The data below is to be copied exactly, line by line.
*** DATA TO PROCESS ***
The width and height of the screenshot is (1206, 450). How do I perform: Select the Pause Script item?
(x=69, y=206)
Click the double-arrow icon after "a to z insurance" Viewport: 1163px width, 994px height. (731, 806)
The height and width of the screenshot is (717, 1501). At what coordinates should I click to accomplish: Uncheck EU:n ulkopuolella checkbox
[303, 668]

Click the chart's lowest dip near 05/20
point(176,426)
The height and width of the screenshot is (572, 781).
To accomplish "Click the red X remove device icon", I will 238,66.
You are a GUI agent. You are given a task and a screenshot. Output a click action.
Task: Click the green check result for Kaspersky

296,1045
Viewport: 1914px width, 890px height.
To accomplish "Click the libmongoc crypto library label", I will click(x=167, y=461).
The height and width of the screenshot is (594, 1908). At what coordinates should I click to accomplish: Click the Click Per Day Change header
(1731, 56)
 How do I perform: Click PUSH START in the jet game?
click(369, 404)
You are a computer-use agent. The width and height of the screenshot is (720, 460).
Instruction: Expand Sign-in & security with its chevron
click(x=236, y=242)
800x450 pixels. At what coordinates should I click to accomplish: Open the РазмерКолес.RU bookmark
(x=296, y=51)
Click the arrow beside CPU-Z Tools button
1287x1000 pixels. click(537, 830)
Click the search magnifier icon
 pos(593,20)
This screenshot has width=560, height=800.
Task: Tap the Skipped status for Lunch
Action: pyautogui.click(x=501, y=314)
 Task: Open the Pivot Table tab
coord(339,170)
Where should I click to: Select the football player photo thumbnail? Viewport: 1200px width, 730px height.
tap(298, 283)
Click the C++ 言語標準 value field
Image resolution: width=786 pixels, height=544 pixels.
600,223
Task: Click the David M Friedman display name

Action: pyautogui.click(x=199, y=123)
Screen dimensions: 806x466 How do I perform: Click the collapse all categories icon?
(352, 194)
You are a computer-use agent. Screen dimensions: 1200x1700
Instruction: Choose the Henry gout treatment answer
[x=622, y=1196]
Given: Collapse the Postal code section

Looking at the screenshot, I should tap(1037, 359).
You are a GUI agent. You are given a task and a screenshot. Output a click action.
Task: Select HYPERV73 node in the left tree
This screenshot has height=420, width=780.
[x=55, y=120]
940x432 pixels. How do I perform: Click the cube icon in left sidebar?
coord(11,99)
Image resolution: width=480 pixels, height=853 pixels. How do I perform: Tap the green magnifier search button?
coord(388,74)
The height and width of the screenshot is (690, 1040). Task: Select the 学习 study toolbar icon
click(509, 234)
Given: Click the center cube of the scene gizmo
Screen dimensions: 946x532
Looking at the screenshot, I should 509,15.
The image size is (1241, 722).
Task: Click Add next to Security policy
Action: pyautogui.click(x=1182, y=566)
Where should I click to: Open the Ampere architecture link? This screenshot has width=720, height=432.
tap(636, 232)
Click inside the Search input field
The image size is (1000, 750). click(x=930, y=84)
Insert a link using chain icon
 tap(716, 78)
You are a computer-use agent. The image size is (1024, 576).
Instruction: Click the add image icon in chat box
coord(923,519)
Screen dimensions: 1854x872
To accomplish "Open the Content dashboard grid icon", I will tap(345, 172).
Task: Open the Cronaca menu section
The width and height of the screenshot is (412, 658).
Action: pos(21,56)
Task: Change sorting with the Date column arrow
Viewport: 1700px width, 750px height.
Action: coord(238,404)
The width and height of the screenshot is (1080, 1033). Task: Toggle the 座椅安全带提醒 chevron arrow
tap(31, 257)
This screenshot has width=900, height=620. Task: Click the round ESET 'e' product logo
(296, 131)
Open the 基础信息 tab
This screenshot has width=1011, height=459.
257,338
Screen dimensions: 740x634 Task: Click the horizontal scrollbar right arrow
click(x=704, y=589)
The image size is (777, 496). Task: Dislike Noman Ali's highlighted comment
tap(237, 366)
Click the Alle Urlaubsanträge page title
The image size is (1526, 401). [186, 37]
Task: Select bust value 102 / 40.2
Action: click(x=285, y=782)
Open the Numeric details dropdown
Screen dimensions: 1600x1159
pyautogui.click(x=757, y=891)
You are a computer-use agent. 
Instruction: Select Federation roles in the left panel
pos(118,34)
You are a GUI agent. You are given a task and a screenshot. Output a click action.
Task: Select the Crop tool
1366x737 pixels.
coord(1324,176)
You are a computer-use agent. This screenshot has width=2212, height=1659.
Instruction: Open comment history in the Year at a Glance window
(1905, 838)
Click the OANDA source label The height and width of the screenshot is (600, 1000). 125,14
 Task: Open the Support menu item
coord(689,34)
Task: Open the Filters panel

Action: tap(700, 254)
*** End of DATA TO PROCESS ***
## [SOLUTION TO THIS PROBLEM]
The width and height of the screenshot is (1206, 450). How do I perform: Select the Pause Script item?
(x=69, y=206)
Click the double-arrow icon after "a to z insurance" Viewport: 1163px width, 994px height. (731, 806)
The height and width of the screenshot is (717, 1501). At what coordinates should I click to accomplish: Uncheck EU:n ulkopuolella checkbox
[303, 668]

Click the chart's lowest dip near 05/20
point(176,426)
The height and width of the screenshot is (572, 781).
To accomplish "Click the red X remove device icon", I will 238,66.
You are a GUI agent. You are given a task and a screenshot. Output a click action.
Task: Click the green check result for Kaspersky

296,1045
Viewport: 1914px width, 890px height.
To accomplish "Click the libmongoc crypto library label", I will click(x=167, y=461).
The height and width of the screenshot is (594, 1908). At what coordinates should I click to accomplish: Click the Click Per Day Change header
(1731, 56)
 How do I perform: Click PUSH START in the jet game?
click(369, 404)
You are a computer-use agent. The width and height of the screenshot is (720, 460).
Instruction: Expand Sign-in & security with its chevron
click(x=236, y=242)
800x450 pixels. At what coordinates should I click to accomplish: Open the РазмерКолес.RU bookmark
(x=296, y=51)
Click the arrow beside CPU-Z Tools button
1287x1000 pixels. click(537, 830)
Click the search magnifier icon
 pos(593,20)
This screenshot has width=560, height=800.
Task: Tap the Skipped status for Lunch
Action: pyautogui.click(x=501, y=314)
 Task: Open the Pivot Table tab
coord(339,170)
Where should I click to: Select the football player photo thumbnail? Viewport: 1200px width, 730px height.
tap(298, 283)
Click the C++ 言語標準 value field
Image resolution: width=786 pixels, height=544 pixels.
600,223
Task: Click the David M Friedman display name

Action: pyautogui.click(x=199, y=123)
Screen dimensions: 806x466 How do I perform: Click the collapse all categories icon?
(352, 194)
You are a computer-use agent. Screen dimensions: 1200x1700
Instruction: Choose the Henry gout treatment answer
[x=622, y=1196]
Given: Collapse the Postal code section

Looking at the screenshot, I should tap(1037, 359).
You are a GUI agent. You are given a task and a screenshot. Output a click action.
Task: Select HYPERV73 node in the left tree
This screenshot has height=420, width=780.
[x=55, y=120]
940x432 pixels. How do I perform: Click the cube icon in left sidebar?
coord(11,99)
Image resolution: width=480 pixels, height=853 pixels. How do I perform: Tap the green magnifier search button?
coord(388,74)
The height and width of the screenshot is (690, 1040). Task: Select the 学习 study toolbar icon
click(509, 234)
Given: Click the center cube of the scene gizmo
Screen dimensions: 946x532
Looking at the screenshot, I should 509,15.
The image size is (1241, 722).
Task: Click Add next to Security policy
Action: pyautogui.click(x=1182, y=566)
Where should I click to: Open the Ampere architecture link? This screenshot has width=720, height=432.
tap(636, 232)
Click inside the Search input field
The image size is (1000, 750). click(x=930, y=84)
Insert a link using chain icon
 tap(716, 78)
You are a computer-use agent. The image size is (1024, 576).
Instruction: Click the add image icon in chat box
coord(923,519)
Screen dimensions: 1854x872
To accomplish "Open the Content dashboard grid icon", I will tap(345, 172).
Task: Open the Cronaca menu section
The width and height of the screenshot is (412, 658).
Action: pos(21,56)
Task: Change sorting with the Date column arrow
Viewport: 1700px width, 750px height.
Action: coord(238,404)
The width and height of the screenshot is (1080, 1033). Task: Toggle the 座椅安全带提醒 chevron arrow
tap(31, 257)
This screenshot has width=900, height=620. Task: Click the round ESET 'e' product logo
(296, 131)
Open the 基础信息 tab
This screenshot has width=1011, height=459.
257,338
Screen dimensions: 740x634 Task: Click the horizontal scrollbar right arrow
click(x=704, y=589)
The image size is (777, 496). Task: Dislike Noman Ali's highlighted comment
tap(237, 366)
Click the Alle Urlaubsanträge page title
The image size is (1526, 401). [186, 37]
Task: Select bust value 102 / 40.2
Action: click(x=285, y=782)
Open the Numeric details dropdown
Screen dimensions: 1600x1159
pyautogui.click(x=757, y=891)
You are a computer-use agent. 
Instruction: Select Federation roles in the left panel
pos(118,34)
You are a GUI agent. You are given a task and a screenshot. Output a click action.
Task: Select the Crop tool
1366x737 pixels.
coord(1324,176)
You are a computer-use agent. This screenshot has width=2212, height=1659.
Instruction: Open comment history in the Year at a Glance window
(1905, 838)
Click the OANDA source label The height and width of the screenshot is (600, 1000). 125,14
 Task: Open the Support menu item
coord(689,34)
Task: Open the Filters panel

Action: tap(700, 254)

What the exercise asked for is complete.